### Exercise requirements
1) From the text on right-wing populism, reproduce word for word the part starting with "Wie der Begriff" and going on through "fördernd verwenden können.".
2) In the English part of the text on right-wing populism, which forces do major right-wing populist parties say they bring together? Name every one.

### Text passage
Wie der Begriff des Rechtsextremismus ist auch der des Rechtspopulismus seit jeher Gegenstand wissenschaftlicher Debatten. Daher gibt es unterschiedliche Definitionsvorschläge. Die Bezeichnung „Rechtspopulismus“ hat sich als Oberbegriff für Gruppierungen und Parteien durchgesetzt, die den politischen Raum zwischen Rechtsliberalismus und Rechtskonservatismus auf der einen sowie Rechtsextremismus auf der anderen Seite besetzen wollen.
Die MBR hat ein zweiseitiges Handout erstellt, dass das Thema kurz und verständlich erklärt. Ziel dieses kurzen Textes ist es, den Begriff so zu füllen, dass engagierte Demokrat_innen ihn sinnvoll und Verständnis fördernd verwenden können.
Druckexemplare können per Email bestellt werden.
Englische Version des Handouts
What is „right-wing populism“?
A handout by MBR
Just like the notion of right-wing extremism, the term right-wing populism is subject to academic debate. Thus, there are multiple and divergent definitions. It is the aim of this brief article to define the term in such a way that it serves engaged democrats as meaningful and informative.
The term “right-wing populism” is commonly used as an umbrella term for groups and parties who occupy the political space in between right-wing liberalism and right-wing conservatism on the one side, as well as right-wing extremism on the other side. Major right-wing populist parties typically describe themselves as a melting pot of different forces, ranging from right-wing liberal and right-wing conservative to right-wing extremist.
All trends on the right of the political spectrum are united by an ideology of human inequality and difference; people are subjected to rigid categorization according to stereotypical properties such as descent, origin, physical characteristics, religious belief, language, culture, gender, sexual identity, but just as well economic exploitability. These groups are hierarchized, and their members are attested unequal access to social resources and are granted unequal political and social rights.

### Information shown
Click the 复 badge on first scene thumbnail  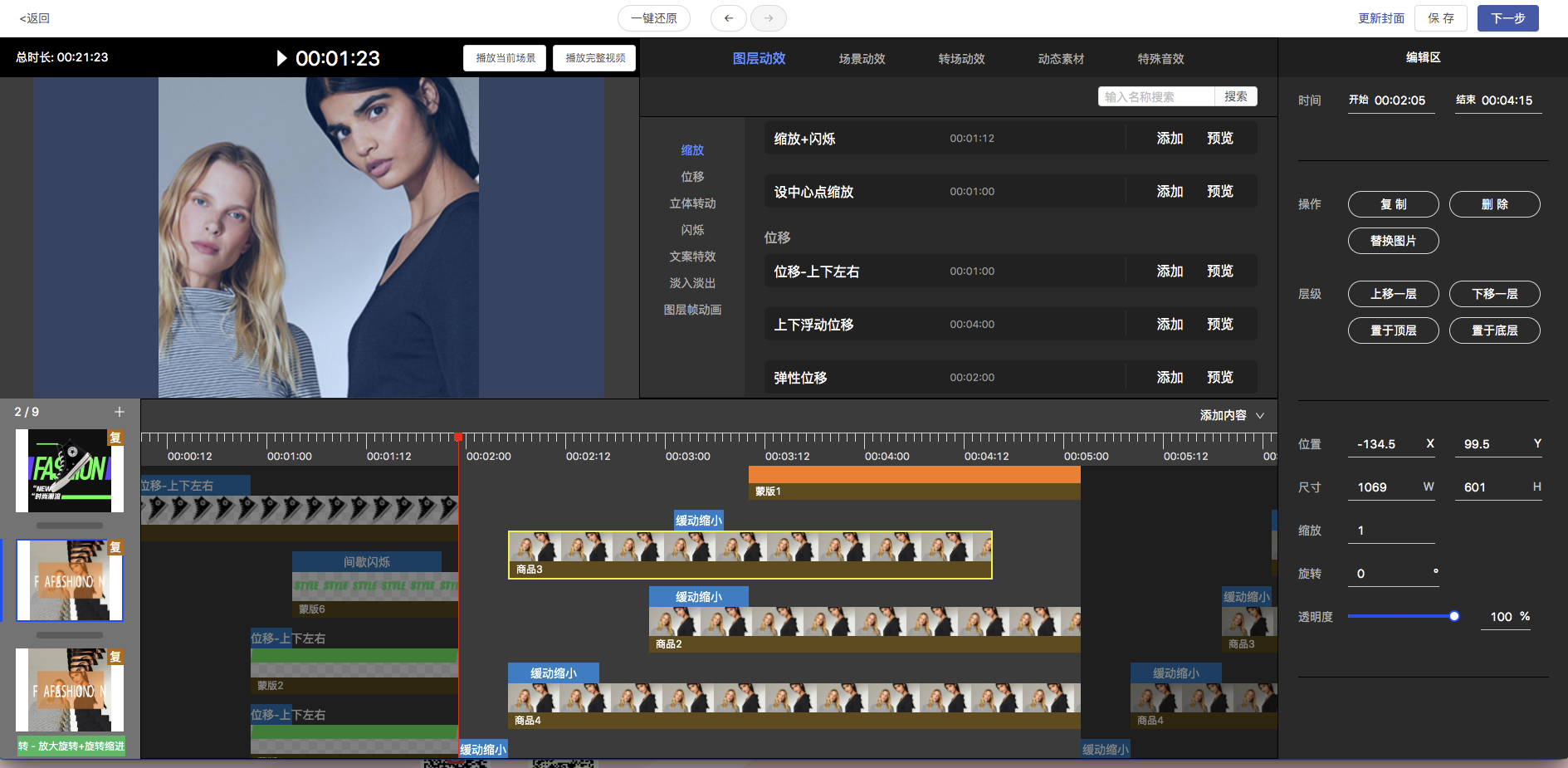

### Response list
1)
Wie der Begriff des Rechtsextremismus ist auch der des Rechtspopulismus seit jeher Gegenstand wissenschaftlicher Debatten. Daher gibt es unterschiedliche Definitionsvorschläge. Die Bezeichnung „Rechtspopulismus“ hat sich als Oberbegriff für Gruppierungen und Parteien durchgesetzt, die den politischen Raum zwischen Rechtsliberalismus und Rechtskonservatismus auf der einen sowie Rechtsextremismus auf der anderen Seite besetzen wollen.
Die MBR hat ein zweiseitiges Handout erstellt, dass das Thema kurz und verständlich erklärt. Ziel dieses kurzen Textes ist es, den Begriff so zu füllen, dass engagierte Demokrat_innen ihn sinnvoll und Verständnis fördernd verwenden können.

2)
- right-wing liberal
- right-wing conservative
- right-wing extremist